Toxicological and Pharmacokinetic Properties of QPI-1007, a Chemically Modified Synthetic siRNA Targeting Caspase 2 mRNA, Following Intravitreal Injection

• Published in: Nucleic acid therapeutics Vol. 24; no. 4; pp. 258 - 266
• Main Authors: Solano, Elisabeth C.R., Kornbrust, Douglas J., Beaudry, Amber, Foy, Jeffrey W.-D., Schneider, David J., Thompson, James D.
• Format: Journal Article
• Language: English
• Published: United States Mary Ann Liebert, Inc 01.08.2014
• Subjects: Animals; Brain Waves - physiology; Caspase 2 - genetics; Caspase 2 - metabolism; Clinical trials; Drug Administration Schedule; Female; Injection; Injections; Injections, Intravenous; Intravitreal Injections; Kinetics; Lethal Dose 50; Male; Molecular Targeted Therapy; Original Articles; Pharmacokinetics; Pharmacology; Rabbits; Rats; Rats, Sprague-Dawley; Retina - metabolism; Ribonucleic acid; RNA; RNA, Messenger - antagonists & inhibitors; RNA, Messenger - genetics; RNA, Messenger - metabolism; RNA, Small Interfering - chemical synthesis; RNA, Small Interfering - genetics; RNA, Small Interfering - metabolism; RNA, Small Interfering - pharmacokinetics; Toxicology
• ISSN: 2159-3337; 2159-3345
• DOI: 10.1089/nat.2014.0489

We report the toxicological and pharmacokinetic properties of the synthetic, small interfering RNA (siRNA), QPI-1007, following intravitreal administration. QPI-1007 is a chemically modified siRNA designed to act via the RNA interference (RNAi) pathway to temporarily inhibit expression of the caspase 2 protein and is being developed as a neuroprotectant for the treatment of nonarteritic anterior ischemic optic neuropathy and other optic neuropathies such as glaucoma that result in the death of retinal ganglion cells. The half-life of QPI-1007 in the vitreous and retina/choroid in the Dutch Belted rabbit was about 2 days, and there was no sign of accumulation after repeated administrations at either 2- or 4-week dosing intervals in the rabbit. QPI-1007 was well tolerated in Dutch Belted rabbits following single or repeated intravitreal administrations of up to 11 doses over 9 months. Test-article–related effects were limited to the eyes, with minimal to mild vitreal cellular infiltration being the major finding, which was reversible.

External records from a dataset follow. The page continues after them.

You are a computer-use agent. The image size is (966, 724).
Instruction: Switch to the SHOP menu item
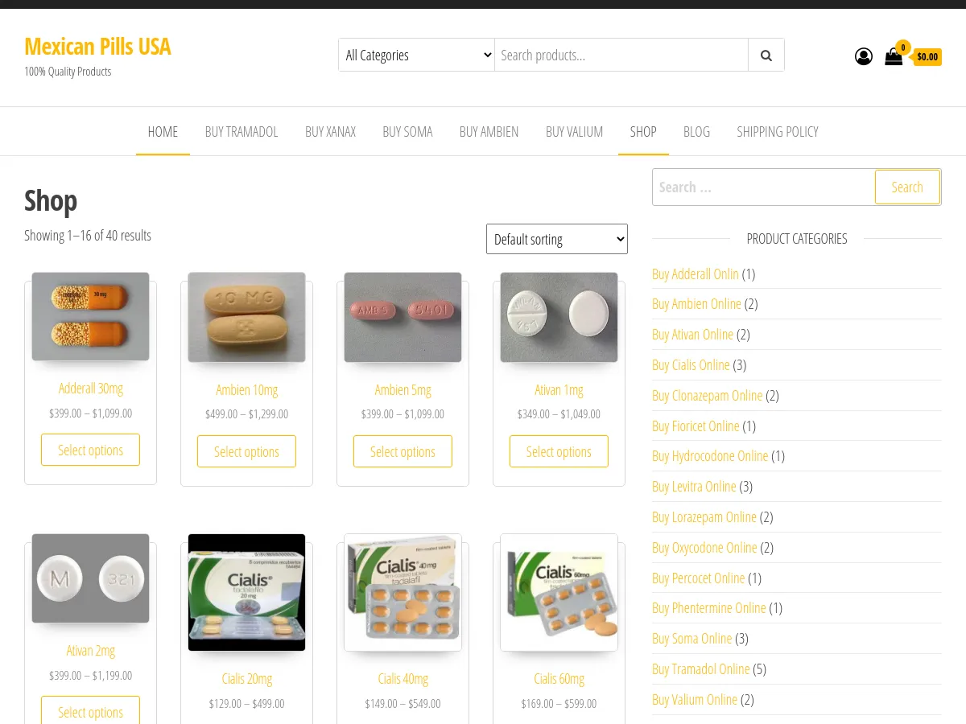[x=642, y=131]
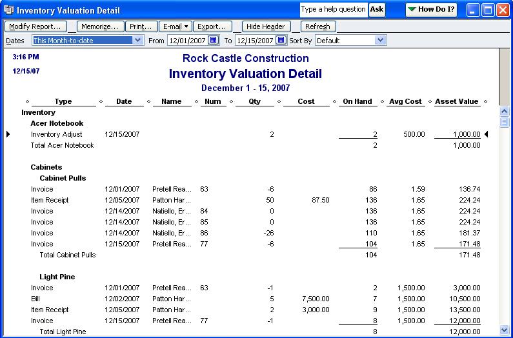The width and height of the screenshot is (513, 338).
Task: Open the From date calendar picker
Action: [213, 41]
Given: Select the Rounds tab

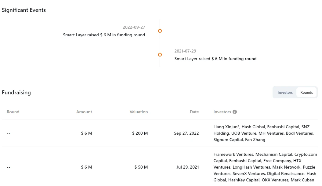Looking at the screenshot, I should tap(306, 93).
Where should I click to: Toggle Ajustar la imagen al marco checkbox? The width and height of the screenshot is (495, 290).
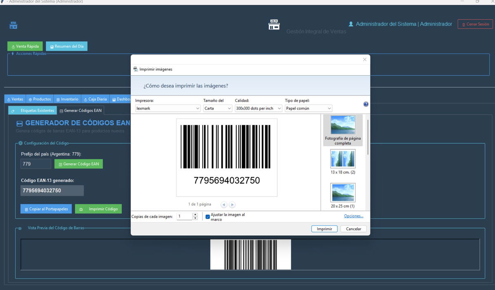point(207,217)
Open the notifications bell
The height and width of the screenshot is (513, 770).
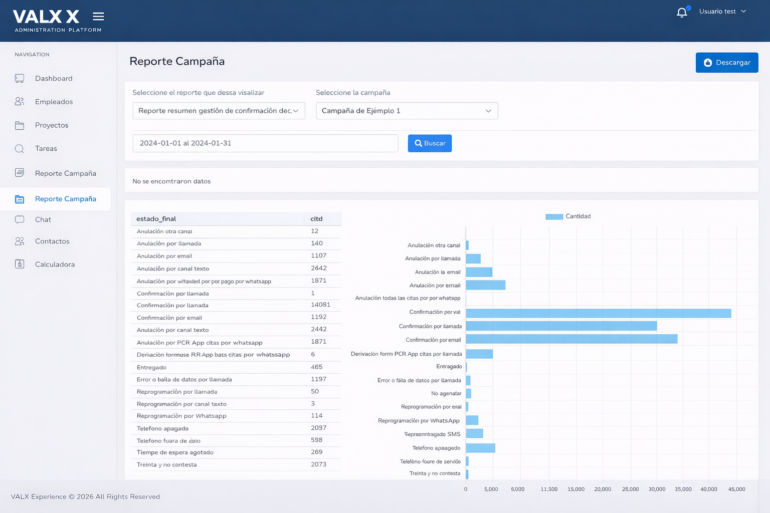click(x=682, y=13)
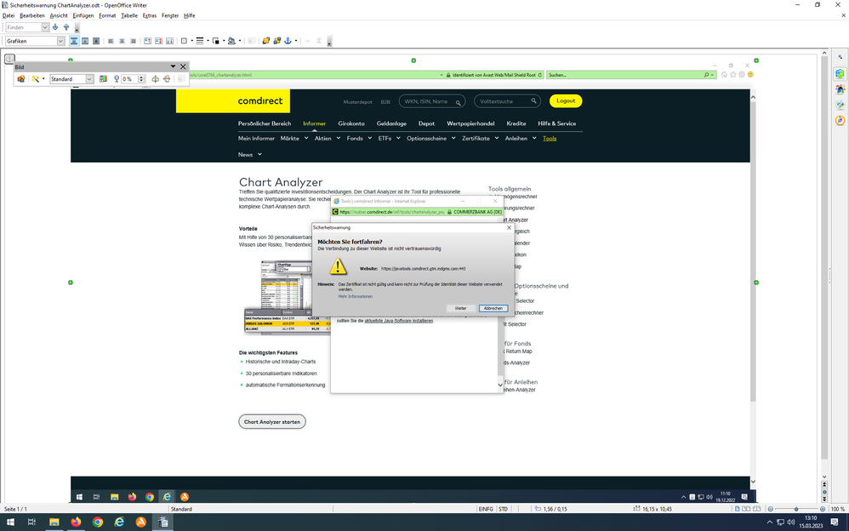Open the Finden search field dropdown

45,27
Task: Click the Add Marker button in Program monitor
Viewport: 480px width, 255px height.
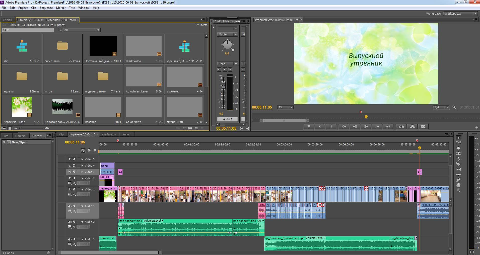Action: [x=309, y=126]
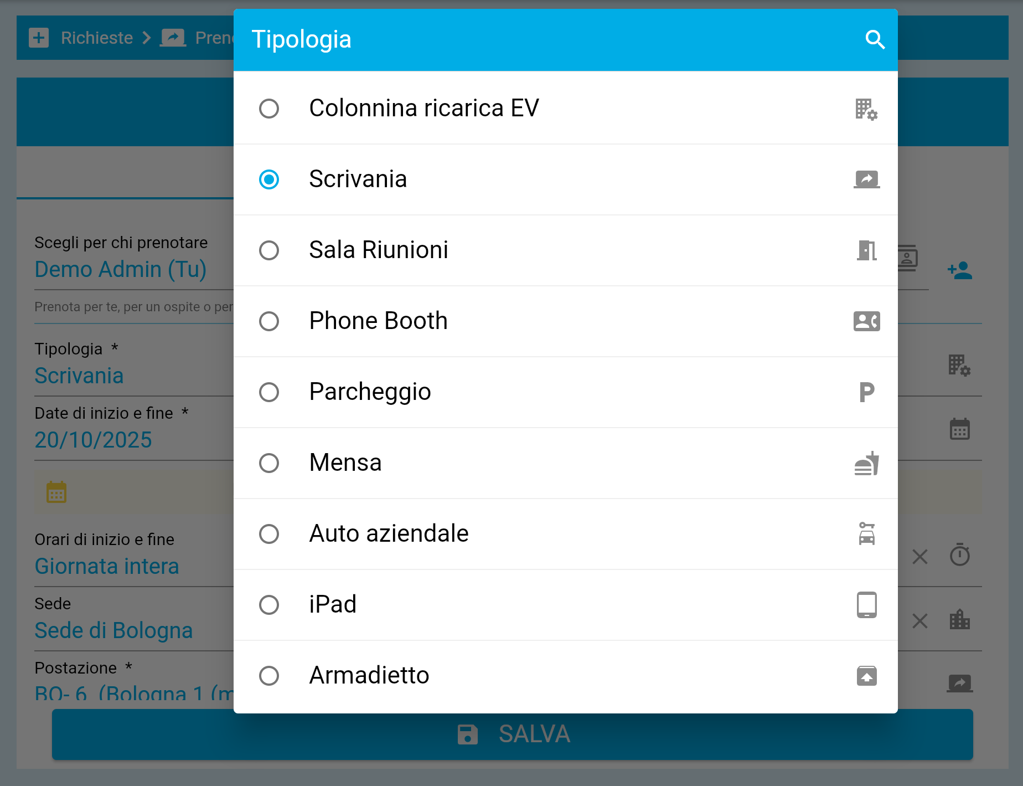Viewport: 1023px width, 786px height.
Task: Select the Parcheggio radio button
Action: coord(269,392)
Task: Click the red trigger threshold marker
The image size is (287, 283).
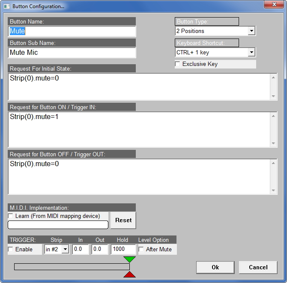Action: 129,274
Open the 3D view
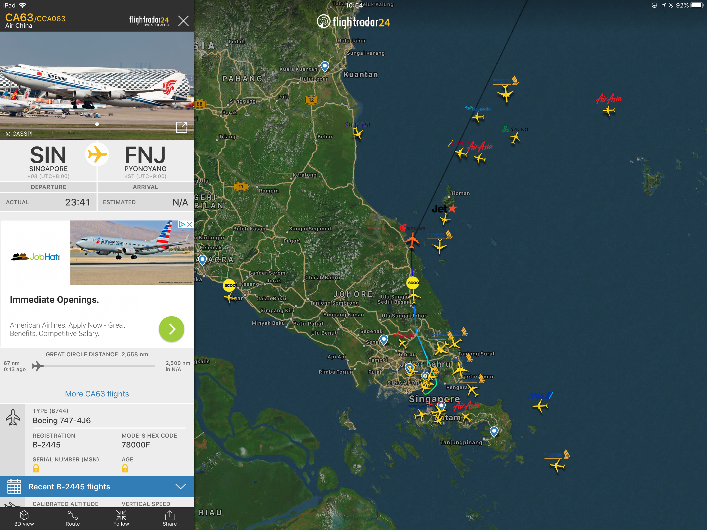 coord(24,518)
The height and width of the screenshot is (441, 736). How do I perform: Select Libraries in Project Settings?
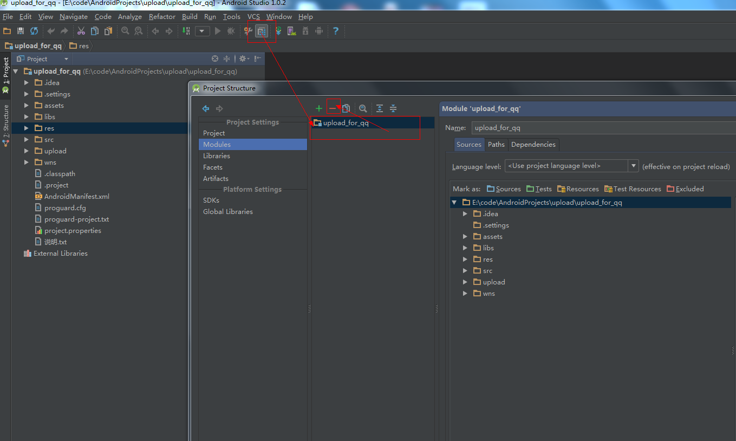click(217, 155)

In repeated-dose studies, a modest reduction in B-wave amplitude obtained by electroretinography was observed in animals treated with the highest dose level tested (3 mg, which is equivalent to a 12 mg/eye human dose) that was not considered to be clinically meaningful. Administration in the rat of either a single bolus intravenous (i.v.) injection of 100 mg/kg or daily bolus i.v. injections of 75 mg/kg/day for 28 days failed to elicit any macroscopic or microscopic changes, suggesting a low risk for systemic toxicity. QPI-1007 was negative in three genetic toxicity studies. Overall, the nonclinical studies support the further development of QPI-1007.